Wednesday, February 3, 2010

I'd Like to Teach the World to Sing, Or At Least Miley Cyrus

Like many Americans I, for some reason still unknown to me, spent my Sunday night watching the Grammy’s (unlike most Americans I did it wearing a pink snuggie eating spam, which might actually be illegal in Singapore). Now, the Grammy’s are just another reason for celebrities to get together and drink and get free dresses, but unlike the Oscars, I actually watch them. That is because the people at the Grammy’s are at least talented (or in the case of Jenifer Lopez, jumped the fence). Thankfully, this means that the Grammy’s really consist of about five actual awards and a whole bunch of singing. Whereas the Oscars are a bunch of boring people like Nicole Kidman talking a lot and pretending that their jobs require skill and wasn’t just reading and looking good (trust me, if acting took skill Jessica Alba would be a waitress somewhere in Texas).

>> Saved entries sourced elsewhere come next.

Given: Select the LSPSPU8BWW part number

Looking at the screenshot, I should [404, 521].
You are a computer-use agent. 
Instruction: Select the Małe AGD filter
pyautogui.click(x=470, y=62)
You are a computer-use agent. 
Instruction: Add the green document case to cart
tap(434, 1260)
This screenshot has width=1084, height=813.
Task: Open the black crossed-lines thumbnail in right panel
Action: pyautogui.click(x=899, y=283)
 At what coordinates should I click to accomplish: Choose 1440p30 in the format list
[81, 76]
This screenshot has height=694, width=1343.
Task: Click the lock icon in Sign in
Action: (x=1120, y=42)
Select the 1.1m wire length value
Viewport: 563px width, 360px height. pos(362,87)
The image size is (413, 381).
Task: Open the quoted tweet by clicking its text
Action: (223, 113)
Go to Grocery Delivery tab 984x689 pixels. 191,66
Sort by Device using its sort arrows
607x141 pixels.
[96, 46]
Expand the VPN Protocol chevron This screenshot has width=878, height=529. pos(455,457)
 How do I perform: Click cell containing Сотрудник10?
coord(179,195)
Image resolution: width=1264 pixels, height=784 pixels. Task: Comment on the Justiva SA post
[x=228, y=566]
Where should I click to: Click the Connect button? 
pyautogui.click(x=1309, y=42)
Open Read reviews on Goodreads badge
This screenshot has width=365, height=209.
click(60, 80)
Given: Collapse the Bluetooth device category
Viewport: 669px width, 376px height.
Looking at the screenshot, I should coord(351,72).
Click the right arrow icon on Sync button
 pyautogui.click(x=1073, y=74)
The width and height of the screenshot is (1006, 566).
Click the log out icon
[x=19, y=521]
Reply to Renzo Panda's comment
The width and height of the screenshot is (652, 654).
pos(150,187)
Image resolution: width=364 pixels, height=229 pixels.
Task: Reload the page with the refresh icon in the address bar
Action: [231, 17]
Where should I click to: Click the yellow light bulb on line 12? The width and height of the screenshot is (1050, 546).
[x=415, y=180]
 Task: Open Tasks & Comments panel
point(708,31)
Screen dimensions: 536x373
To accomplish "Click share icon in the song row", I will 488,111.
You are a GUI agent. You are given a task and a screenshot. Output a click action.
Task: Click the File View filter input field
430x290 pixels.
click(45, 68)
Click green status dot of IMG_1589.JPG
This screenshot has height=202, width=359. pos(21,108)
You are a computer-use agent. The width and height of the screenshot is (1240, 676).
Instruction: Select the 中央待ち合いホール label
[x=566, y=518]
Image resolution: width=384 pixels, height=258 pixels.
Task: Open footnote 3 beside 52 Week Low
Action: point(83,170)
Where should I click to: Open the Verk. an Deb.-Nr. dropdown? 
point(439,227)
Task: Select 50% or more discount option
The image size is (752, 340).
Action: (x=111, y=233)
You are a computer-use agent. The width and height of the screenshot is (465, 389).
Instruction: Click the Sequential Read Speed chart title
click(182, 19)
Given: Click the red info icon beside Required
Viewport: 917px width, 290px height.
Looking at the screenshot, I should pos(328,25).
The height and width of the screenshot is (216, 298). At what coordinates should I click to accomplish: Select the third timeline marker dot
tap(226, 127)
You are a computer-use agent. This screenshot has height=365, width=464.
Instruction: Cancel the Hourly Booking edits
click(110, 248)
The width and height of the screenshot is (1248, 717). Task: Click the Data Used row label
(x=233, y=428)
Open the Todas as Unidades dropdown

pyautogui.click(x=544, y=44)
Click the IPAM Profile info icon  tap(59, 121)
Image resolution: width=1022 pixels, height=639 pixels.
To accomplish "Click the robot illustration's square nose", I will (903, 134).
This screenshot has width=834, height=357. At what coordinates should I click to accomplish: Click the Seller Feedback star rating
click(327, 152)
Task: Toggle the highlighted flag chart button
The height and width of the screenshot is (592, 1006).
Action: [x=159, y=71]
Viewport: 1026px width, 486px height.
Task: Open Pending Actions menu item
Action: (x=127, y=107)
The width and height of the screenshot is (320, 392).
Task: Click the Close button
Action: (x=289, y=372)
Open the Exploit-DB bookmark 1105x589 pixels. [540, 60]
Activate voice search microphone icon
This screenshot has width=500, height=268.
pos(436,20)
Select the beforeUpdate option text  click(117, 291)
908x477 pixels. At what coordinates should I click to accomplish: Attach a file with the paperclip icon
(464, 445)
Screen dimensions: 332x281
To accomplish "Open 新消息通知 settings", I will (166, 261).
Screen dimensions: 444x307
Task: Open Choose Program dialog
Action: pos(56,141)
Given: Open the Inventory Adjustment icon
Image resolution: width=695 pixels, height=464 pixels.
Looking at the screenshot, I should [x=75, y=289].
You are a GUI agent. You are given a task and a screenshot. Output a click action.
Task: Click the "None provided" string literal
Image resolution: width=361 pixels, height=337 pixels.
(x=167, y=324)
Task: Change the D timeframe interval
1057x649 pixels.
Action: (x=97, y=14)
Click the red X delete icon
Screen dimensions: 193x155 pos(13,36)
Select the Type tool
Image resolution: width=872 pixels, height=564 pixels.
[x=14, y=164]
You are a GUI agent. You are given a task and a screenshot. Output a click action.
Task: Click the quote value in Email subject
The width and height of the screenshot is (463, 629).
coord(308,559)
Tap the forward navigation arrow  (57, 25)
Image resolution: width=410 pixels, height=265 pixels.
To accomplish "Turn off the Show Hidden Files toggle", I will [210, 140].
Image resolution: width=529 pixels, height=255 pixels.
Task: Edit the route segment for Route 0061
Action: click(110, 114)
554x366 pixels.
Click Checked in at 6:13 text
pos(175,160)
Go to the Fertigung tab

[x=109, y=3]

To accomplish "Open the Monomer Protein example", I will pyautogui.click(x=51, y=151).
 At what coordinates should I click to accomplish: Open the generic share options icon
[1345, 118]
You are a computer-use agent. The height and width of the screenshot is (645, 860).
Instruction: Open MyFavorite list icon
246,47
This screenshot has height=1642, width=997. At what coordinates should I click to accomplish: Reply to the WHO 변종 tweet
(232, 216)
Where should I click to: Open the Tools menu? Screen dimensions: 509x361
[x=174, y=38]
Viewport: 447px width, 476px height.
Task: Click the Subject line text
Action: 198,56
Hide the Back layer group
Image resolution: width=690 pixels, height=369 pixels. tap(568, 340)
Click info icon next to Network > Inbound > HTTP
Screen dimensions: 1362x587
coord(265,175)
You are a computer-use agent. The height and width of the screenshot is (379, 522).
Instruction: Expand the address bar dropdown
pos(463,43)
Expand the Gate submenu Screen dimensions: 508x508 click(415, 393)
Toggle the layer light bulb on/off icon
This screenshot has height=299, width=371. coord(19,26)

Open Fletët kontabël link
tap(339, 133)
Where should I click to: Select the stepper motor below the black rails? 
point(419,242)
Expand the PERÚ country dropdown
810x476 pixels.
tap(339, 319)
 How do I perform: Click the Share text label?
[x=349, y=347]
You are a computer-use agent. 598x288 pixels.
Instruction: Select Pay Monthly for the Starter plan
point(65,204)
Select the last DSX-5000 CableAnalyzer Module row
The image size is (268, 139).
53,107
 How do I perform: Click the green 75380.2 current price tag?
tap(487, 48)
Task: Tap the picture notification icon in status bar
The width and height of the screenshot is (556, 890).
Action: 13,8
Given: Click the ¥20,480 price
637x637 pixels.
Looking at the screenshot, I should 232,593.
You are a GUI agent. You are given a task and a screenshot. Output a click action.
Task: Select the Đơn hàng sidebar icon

The only problem sometimes with the Grammy’s is that in their effort to produce “one-of-a-kind” performances, they pair the weirdest people together, which doesn’t so much produce awe-inspiring performance as much as awkward tension. For instance, take the first duet of the night between Elton John and Lady Gaga. One was sexually confused, dressed in strange alien outfits and sings songs about dancing. The other is Lady Gaga. But the awkward pairings weren’t limited to the performers. Ke$ha and Justin Bieber were paired as presenters, but came across looking like a ten-year-old boy and his recently grounded crack-whore sister who was trying to borrow his bike so she could ride down to the abortion clinic.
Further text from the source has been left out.